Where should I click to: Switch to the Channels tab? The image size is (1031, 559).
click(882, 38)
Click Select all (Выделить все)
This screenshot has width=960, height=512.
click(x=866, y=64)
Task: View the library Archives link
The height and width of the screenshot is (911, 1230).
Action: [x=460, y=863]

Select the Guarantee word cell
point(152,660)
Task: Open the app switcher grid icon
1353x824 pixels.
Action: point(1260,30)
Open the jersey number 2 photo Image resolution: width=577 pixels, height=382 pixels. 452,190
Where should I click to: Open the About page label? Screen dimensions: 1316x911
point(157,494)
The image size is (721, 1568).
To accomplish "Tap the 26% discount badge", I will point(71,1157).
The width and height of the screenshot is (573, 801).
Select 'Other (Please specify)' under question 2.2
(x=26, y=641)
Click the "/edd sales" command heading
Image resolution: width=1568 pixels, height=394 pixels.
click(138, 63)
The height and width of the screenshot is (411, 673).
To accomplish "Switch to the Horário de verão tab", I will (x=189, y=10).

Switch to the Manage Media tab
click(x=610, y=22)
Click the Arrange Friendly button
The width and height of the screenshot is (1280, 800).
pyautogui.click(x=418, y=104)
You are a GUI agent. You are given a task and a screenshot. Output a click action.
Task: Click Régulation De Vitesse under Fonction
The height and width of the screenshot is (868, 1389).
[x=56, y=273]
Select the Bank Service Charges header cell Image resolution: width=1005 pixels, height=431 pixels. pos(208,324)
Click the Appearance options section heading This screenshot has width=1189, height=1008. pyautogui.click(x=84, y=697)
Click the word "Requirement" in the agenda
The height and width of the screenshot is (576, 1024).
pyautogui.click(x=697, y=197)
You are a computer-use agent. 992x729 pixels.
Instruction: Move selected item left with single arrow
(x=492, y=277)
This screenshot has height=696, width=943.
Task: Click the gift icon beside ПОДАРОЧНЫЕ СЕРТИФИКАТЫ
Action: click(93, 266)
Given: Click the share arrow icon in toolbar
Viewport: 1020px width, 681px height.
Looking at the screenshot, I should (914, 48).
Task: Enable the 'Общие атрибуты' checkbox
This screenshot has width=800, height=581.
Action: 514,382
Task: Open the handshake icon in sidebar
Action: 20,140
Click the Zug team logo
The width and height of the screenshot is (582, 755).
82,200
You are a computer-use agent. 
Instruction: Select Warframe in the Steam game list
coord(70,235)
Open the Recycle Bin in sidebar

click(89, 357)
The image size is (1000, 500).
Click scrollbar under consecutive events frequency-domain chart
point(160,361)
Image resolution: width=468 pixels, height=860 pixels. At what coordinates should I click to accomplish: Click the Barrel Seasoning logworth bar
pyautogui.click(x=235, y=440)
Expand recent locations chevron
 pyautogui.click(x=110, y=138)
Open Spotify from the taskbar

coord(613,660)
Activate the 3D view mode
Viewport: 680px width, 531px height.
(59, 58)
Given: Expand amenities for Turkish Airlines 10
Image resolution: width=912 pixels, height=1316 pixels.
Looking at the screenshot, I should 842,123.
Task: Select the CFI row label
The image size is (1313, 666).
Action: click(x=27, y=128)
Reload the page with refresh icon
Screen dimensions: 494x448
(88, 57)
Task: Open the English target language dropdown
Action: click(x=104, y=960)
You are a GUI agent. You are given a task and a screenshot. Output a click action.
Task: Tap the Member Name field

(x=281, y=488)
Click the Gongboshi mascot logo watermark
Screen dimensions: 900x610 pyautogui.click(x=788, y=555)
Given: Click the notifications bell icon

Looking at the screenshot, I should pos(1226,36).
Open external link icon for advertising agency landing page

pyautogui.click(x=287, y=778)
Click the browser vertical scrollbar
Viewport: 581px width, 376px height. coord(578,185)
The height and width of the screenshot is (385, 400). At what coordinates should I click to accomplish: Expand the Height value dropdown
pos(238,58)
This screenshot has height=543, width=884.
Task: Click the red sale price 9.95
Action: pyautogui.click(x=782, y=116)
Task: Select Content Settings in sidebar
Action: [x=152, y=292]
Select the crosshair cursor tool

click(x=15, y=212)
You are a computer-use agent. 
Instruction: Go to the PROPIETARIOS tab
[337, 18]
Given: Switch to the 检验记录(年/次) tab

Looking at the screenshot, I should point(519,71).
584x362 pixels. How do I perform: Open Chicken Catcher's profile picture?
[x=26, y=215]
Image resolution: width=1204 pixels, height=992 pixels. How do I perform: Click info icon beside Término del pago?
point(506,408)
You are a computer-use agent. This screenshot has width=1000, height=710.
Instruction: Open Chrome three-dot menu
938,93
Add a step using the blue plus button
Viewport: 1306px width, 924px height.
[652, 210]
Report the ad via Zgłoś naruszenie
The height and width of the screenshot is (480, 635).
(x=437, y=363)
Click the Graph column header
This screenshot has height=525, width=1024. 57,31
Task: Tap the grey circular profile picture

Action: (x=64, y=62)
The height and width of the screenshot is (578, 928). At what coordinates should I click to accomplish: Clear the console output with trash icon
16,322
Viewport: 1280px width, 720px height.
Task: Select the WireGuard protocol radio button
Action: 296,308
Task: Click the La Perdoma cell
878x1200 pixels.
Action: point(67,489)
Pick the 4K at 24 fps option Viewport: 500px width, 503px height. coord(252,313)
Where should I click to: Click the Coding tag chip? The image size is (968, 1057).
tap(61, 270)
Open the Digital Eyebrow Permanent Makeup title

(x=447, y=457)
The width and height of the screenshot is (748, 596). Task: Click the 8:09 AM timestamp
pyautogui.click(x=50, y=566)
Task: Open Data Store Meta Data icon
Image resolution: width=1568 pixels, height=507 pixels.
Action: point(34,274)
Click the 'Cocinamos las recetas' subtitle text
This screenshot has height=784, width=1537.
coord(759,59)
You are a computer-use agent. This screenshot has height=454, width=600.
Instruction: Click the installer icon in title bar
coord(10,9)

- - -

■ **Task**:
Give back all the records above exactly as they were written.

■ **Result for this task**:
Where should I click to: Switch to the Channels tab? The image size is (1031, 559).
click(882, 38)
Click Select all (Выделить все)
This screenshot has width=960, height=512.
click(x=866, y=64)
Task: View the library Archives link
The height and width of the screenshot is (911, 1230).
Action: [x=460, y=863]

Select the Guarantee word cell
point(152,660)
Task: Open the app switcher grid icon
1353x824 pixels.
Action: point(1260,30)
Open the jersey number 2 photo Image resolution: width=577 pixels, height=382 pixels. 452,190
Where should I click to: Open the About page label? Screen dimensions: 1316x911
point(157,494)
The image size is (721, 1568).
To accomplish "Tap the 26% discount badge", I will point(71,1157).
The width and height of the screenshot is (573, 801).
Select 'Other (Please specify)' under question 2.2
(x=26, y=641)
Click the "/edd sales" command heading
Image resolution: width=1568 pixels, height=394 pixels.
click(138, 63)
The height and width of the screenshot is (411, 673).
To accomplish "Switch to the Horário de verão tab", I will (x=189, y=10).

Switch to the Manage Media tab
click(x=610, y=22)
Click the Arrange Friendly button
The width and height of the screenshot is (1280, 800).
pyautogui.click(x=418, y=104)
You are a GUI agent. You are given a task and a screenshot. Output a click action.
Task: Click Régulation De Vitesse under Fonction
The height and width of the screenshot is (868, 1389).
[x=56, y=273]
Select the Bank Service Charges header cell Image resolution: width=1005 pixels, height=431 pixels. pos(208,324)
Click the Appearance options section heading This screenshot has width=1189, height=1008. pyautogui.click(x=84, y=697)
Click the word "Requirement" in the agenda
The height and width of the screenshot is (576, 1024).
pyautogui.click(x=697, y=197)
You are a computer-use agent. 992x729 pixels.
Instruction: Move selected item left with single arrow
(x=492, y=277)
This screenshot has height=696, width=943.
Task: Click the gift icon beside ПОДАРОЧНЫЕ СЕРТИФИКАТЫ
Action: click(93, 266)
Given: Click the share arrow icon in toolbar
Viewport: 1020px width, 681px height.
Looking at the screenshot, I should (914, 48).
Task: Enable the 'Общие атрибуты' checkbox
This screenshot has width=800, height=581.
Action: 514,382
Task: Open the handshake icon in sidebar
Action: 20,140
Click the Zug team logo
The width and height of the screenshot is (582, 755).
82,200
You are a computer-use agent. 
Instruction: Select Warframe in the Steam game list
coord(70,235)
Open the Recycle Bin in sidebar

click(89, 357)
The image size is (1000, 500).
Click scrollbar under consecutive events frequency-domain chart
point(160,361)
Image resolution: width=468 pixels, height=860 pixels. At what coordinates should I click to accomplish: Click the Barrel Seasoning logworth bar
pyautogui.click(x=235, y=440)
Expand recent locations chevron
 pyautogui.click(x=110, y=138)
Open Spotify from the taskbar

coord(613,660)
Activate the 3D view mode
Viewport: 680px width, 531px height.
(59, 58)
Given: Expand amenities for Turkish Airlines 10
Image resolution: width=912 pixels, height=1316 pixels.
Looking at the screenshot, I should 842,123.
Task: Select the CFI row label
The image size is (1313, 666).
Action: click(x=27, y=128)
Reload the page with refresh icon
Screen dimensions: 494x448
(88, 57)
Task: Open the English target language dropdown
Action: click(x=104, y=960)
You are a GUI agent. You are given a task and a screenshot. Output a click action.
Task: Tap the Member Name field

(x=281, y=488)
Click the Gongboshi mascot logo watermark
Screen dimensions: 900x610 pyautogui.click(x=788, y=555)
Given: Click the notifications bell icon

Looking at the screenshot, I should pos(1226,36).
Open external link icon for advertising agency landing page

pyautogui.click(x=287, y=778)
Click the browser vertical scrollbar
Viewport: 581px width, 376px height. coord(578,185)
The height and width of the screenshot is (385, 400). At what coordinates should I click to accomplish: Expand the Height value dropdown
pos(238,58)
This screenshot has height=543, width=884.
Task: Click the red sale price 9.95
Action: pyautogui.click(x=782, y=116)
Task: Select Content Settings in sidebar
Action: [x=152, y=292]
Select the crosshair cursor tool

click(x=15, y=212)
You are a computer-use agent. 
Instruction: Go to the PROPIETARIOS tab
[337, 18]
Given: Switch to the 检验记录(年/次) tab

Looking at the screenshot, I should point(519,71).
584x362 pixels. How do I perform: Open Chicken Catcher's profile picture?
[x=26, y=215]
Image resolution: width=1204 pixels, height=992 pixels. How do I perform: Click info icon beside Término del pago?
point(506,408)
You are a computer-use agent. This screenshot has width=1000, height=710.
Instruction: Open Chrome three-dot menu
938,93
Add a step using the blue plus button
Viewport: 1306px width, 924px height.
[652, 210]
Report the ad via Zgłoś naruszenie
The height and width of the screenshot is (480, 635).
(x=437, y=363)
Click the Graph column header
This screenshot has height=525, width=1024. 57,31
Task: Tap the grey circular profile picture

Action: (x=64, y=62)
The height and width of the screenshot is (578, 928). At what coordinates should I click to accomplish: Clear the console output with trash icon
16,322
Viewport: 1280px width, 720px height.
Task: Select the WireGuard protocol radio button
Action: 296,308
Task: Click the La Perdoma cell
878x1200 pixels.
Action: point(67,489)
Pick the 4K at 24 fps option Viewport: 500px width, 503px height. coord(252,313)
Where should I click to: Click the Coding tag chip? The image size is (968, 1057).
tap(61, 270)
Open the Digital Eyebrow Permanent Makeup title

(x=447, y=457)
The width and height of the screenshot is (748, 596). Task: Click the 8:09 AM timestamp
pyautogui.click(x=50, y=566)
Task: Open Data Store Meta Data icon
Image resolution: width=1568 pixels, height=507 pixels.
Action: point(34,274)
Click the 'Cocinamos las recetas' subtitle text
This screenshot has height=784, width=1537.
coord(759,59)
You are a computer-use agent. This screenshot has height=454, width=600.
Instruction: Click the installer icon in title bar
coord(10,9)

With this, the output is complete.